- **Records provided**:

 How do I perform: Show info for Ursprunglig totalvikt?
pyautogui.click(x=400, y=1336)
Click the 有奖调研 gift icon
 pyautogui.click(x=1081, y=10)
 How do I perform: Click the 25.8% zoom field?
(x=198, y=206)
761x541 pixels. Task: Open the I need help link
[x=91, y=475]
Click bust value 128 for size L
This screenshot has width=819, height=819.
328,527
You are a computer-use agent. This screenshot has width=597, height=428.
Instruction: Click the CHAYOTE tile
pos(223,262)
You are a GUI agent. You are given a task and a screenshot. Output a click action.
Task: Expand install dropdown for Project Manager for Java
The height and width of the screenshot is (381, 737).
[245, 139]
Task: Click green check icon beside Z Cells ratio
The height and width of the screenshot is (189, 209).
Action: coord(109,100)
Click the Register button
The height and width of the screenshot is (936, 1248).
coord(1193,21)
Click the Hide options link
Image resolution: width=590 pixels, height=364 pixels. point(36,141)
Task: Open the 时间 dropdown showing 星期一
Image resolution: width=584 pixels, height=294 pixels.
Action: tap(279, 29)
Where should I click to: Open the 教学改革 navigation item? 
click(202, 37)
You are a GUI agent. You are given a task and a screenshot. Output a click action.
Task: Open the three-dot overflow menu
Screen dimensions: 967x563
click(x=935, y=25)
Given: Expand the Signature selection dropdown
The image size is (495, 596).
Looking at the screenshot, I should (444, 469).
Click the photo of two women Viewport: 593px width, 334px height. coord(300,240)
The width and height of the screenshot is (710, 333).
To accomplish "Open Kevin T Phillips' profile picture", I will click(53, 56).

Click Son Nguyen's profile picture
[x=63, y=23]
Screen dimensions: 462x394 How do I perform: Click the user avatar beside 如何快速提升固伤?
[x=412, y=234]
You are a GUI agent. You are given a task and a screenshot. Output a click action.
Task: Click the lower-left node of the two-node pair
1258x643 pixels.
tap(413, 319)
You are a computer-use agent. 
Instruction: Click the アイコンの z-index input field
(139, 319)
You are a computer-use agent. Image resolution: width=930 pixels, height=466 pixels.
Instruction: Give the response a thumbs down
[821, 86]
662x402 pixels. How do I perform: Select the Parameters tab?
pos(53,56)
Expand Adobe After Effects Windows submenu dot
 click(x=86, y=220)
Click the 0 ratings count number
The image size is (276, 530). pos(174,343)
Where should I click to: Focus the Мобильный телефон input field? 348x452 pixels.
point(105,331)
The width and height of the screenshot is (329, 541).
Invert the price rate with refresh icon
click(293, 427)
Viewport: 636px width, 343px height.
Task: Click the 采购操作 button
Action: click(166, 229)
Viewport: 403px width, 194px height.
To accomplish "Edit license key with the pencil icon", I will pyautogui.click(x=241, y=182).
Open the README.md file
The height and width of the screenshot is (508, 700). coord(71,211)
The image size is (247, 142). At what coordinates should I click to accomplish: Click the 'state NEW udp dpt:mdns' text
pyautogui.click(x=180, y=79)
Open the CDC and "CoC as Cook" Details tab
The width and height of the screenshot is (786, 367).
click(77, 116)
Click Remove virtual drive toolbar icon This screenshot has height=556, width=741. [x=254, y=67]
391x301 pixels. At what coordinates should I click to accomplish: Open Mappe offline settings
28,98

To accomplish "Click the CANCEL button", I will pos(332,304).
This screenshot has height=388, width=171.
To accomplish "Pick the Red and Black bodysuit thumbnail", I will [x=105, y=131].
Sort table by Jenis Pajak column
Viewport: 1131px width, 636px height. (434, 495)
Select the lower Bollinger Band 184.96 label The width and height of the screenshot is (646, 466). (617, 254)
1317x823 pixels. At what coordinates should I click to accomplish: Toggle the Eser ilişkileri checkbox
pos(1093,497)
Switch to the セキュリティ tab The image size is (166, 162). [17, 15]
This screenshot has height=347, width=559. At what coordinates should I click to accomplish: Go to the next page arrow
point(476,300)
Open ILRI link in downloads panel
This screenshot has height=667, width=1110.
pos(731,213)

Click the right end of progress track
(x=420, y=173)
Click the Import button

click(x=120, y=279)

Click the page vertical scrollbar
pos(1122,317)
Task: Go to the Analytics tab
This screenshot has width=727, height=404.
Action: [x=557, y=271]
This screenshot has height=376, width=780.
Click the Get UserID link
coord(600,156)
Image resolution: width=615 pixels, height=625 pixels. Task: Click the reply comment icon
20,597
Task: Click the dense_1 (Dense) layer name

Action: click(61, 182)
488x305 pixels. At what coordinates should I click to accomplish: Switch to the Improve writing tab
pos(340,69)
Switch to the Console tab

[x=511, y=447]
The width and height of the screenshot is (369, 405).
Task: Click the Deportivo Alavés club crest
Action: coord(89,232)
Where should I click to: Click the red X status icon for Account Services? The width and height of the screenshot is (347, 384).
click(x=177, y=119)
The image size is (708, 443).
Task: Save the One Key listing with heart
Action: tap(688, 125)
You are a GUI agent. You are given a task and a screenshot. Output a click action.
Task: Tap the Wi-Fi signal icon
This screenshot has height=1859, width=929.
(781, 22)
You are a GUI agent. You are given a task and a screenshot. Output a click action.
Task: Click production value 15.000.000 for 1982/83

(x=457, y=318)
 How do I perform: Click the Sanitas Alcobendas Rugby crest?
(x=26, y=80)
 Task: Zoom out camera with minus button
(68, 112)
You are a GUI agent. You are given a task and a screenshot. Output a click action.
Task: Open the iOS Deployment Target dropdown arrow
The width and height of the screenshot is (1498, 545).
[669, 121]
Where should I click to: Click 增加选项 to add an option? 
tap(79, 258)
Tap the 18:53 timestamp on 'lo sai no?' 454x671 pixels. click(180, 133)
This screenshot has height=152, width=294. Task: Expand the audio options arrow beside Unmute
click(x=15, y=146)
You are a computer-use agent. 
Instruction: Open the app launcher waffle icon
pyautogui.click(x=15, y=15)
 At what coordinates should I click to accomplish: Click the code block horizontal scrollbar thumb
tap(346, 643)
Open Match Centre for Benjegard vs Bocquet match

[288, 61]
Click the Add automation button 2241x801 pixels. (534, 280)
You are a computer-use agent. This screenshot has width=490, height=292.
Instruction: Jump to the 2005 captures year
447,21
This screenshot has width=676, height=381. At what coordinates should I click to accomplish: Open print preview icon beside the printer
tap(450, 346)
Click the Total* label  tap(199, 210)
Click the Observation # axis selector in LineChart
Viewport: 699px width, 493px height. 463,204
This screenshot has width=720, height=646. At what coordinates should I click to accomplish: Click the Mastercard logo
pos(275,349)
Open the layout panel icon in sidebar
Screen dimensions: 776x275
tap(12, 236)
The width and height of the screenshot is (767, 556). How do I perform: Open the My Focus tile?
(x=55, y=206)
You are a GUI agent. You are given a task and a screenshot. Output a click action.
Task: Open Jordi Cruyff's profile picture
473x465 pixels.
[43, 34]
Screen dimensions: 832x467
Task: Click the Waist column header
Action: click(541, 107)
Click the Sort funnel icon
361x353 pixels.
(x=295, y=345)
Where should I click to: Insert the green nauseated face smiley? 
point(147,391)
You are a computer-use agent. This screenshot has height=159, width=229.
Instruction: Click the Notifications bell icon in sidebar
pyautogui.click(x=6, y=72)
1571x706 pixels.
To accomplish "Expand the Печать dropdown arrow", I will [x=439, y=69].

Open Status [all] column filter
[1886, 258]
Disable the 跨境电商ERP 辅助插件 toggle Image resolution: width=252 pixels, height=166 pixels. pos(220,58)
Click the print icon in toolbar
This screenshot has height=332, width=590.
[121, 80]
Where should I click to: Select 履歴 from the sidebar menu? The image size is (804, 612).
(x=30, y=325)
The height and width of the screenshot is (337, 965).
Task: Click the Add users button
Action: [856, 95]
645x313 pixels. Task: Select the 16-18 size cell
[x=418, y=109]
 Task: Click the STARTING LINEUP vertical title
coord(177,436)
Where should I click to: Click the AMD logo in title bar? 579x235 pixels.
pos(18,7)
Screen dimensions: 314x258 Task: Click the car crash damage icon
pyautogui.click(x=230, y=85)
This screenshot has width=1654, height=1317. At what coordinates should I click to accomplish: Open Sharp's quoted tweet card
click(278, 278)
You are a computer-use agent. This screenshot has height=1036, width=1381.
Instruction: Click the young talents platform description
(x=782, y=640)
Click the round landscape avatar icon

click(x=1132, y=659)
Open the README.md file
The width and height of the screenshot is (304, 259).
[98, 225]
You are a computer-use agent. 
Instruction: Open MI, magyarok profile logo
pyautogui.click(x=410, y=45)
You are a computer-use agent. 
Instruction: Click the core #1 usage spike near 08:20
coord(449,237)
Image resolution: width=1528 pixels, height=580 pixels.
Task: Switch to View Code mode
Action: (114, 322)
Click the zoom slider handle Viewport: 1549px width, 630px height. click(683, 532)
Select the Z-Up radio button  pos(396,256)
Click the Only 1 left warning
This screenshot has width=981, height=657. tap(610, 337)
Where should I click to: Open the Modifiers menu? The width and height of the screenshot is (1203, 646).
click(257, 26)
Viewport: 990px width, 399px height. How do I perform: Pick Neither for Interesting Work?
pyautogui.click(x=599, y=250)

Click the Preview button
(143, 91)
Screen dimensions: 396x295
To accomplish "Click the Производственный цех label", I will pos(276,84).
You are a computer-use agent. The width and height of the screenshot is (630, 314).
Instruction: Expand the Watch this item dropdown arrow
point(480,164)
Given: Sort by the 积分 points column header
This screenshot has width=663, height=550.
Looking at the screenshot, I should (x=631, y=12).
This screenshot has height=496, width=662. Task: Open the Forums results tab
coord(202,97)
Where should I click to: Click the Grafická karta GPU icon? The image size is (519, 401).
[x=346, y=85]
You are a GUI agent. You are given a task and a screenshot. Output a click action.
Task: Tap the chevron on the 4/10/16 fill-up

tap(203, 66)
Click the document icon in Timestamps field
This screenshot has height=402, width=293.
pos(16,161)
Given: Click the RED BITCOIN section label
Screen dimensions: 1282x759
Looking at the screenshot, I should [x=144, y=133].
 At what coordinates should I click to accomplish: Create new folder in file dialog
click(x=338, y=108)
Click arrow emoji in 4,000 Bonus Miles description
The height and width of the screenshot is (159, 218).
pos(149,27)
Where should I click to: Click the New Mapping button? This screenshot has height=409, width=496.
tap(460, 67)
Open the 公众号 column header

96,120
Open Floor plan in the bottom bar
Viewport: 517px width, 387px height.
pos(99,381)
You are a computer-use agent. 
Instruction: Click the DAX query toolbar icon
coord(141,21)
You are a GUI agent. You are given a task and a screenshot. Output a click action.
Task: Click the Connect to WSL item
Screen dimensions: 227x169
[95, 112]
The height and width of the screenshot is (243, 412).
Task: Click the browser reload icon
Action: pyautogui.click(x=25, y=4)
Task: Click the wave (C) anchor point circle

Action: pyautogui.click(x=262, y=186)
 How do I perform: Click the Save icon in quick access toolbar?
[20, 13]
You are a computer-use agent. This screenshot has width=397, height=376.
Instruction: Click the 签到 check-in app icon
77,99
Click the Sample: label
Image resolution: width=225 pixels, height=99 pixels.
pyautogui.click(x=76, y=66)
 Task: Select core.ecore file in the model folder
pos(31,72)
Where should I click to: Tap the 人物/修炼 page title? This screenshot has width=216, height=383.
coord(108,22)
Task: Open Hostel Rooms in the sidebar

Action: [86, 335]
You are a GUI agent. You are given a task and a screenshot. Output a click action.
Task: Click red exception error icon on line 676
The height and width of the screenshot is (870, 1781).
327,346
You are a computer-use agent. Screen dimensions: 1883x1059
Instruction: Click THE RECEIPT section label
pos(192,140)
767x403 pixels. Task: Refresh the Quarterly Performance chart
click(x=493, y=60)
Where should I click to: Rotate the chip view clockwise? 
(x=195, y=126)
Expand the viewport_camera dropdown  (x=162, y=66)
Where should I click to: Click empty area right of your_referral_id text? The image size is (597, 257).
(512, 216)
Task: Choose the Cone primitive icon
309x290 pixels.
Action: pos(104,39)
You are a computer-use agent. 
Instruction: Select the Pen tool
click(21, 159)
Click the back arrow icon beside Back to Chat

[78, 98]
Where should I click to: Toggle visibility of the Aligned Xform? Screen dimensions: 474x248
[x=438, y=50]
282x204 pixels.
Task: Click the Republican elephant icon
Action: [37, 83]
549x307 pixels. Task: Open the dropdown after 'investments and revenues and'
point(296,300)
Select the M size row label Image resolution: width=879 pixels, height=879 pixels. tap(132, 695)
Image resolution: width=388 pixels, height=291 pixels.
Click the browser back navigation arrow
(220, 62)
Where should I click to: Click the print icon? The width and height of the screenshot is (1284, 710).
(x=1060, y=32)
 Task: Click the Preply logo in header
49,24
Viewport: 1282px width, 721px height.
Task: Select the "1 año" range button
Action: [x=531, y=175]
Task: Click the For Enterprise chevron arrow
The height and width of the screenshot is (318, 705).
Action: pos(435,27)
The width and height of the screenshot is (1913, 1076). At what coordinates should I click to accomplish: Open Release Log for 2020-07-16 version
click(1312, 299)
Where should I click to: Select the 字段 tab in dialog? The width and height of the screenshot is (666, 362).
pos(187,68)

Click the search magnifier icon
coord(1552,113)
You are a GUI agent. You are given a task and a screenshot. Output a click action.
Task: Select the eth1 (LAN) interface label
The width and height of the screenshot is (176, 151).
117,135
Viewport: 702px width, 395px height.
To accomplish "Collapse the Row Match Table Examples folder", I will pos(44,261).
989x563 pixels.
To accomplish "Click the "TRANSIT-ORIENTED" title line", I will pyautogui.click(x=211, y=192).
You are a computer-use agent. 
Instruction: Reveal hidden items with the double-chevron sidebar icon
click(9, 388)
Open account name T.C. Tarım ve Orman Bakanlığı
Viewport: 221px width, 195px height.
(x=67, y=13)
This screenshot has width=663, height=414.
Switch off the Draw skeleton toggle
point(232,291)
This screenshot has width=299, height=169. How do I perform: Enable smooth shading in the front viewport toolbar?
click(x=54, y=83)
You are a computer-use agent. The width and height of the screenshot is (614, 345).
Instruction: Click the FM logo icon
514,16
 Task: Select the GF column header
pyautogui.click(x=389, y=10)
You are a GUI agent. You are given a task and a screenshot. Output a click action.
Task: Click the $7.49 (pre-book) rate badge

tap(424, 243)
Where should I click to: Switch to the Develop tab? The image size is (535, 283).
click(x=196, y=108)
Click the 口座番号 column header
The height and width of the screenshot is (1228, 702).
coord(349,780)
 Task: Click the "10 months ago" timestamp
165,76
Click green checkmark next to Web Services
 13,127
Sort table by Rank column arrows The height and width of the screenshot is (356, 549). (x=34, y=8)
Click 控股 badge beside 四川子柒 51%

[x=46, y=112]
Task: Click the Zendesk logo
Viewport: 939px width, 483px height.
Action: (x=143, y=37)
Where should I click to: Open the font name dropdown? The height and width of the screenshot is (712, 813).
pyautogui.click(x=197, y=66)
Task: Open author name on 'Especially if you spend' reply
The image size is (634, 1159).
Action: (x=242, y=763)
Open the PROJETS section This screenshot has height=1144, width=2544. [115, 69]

- **What to produce**:
Only one stretch of the records above is wanted: the lines between the one holding "The height and width of the screenshot is (870, 1781)." and the one holding "Task: Choose the Cone primitive icon", inclusive, reproduced exactly.

- **Your solution**:
The height and width of the screenshot is (870, 1781).
327,346
You are a computer-use agent. Screen dimensions: 1883x1059
Instruction: Click THE RECEIPT section label
pos(192,140)
767x403 pixels. Task: Refresh the Quarterly Performance chart
click(x=493, y=60)
Where should I click to: Rotate the chip view clockwise? 
(x=195, y=126)
Expand the viewport_camera dropdown  (x=162, y=66)
Where should I click to: Click empty area right of your_referral_id text? The image size is (597, 257).
(512, 216)
Task: Choose the Cone primitive icon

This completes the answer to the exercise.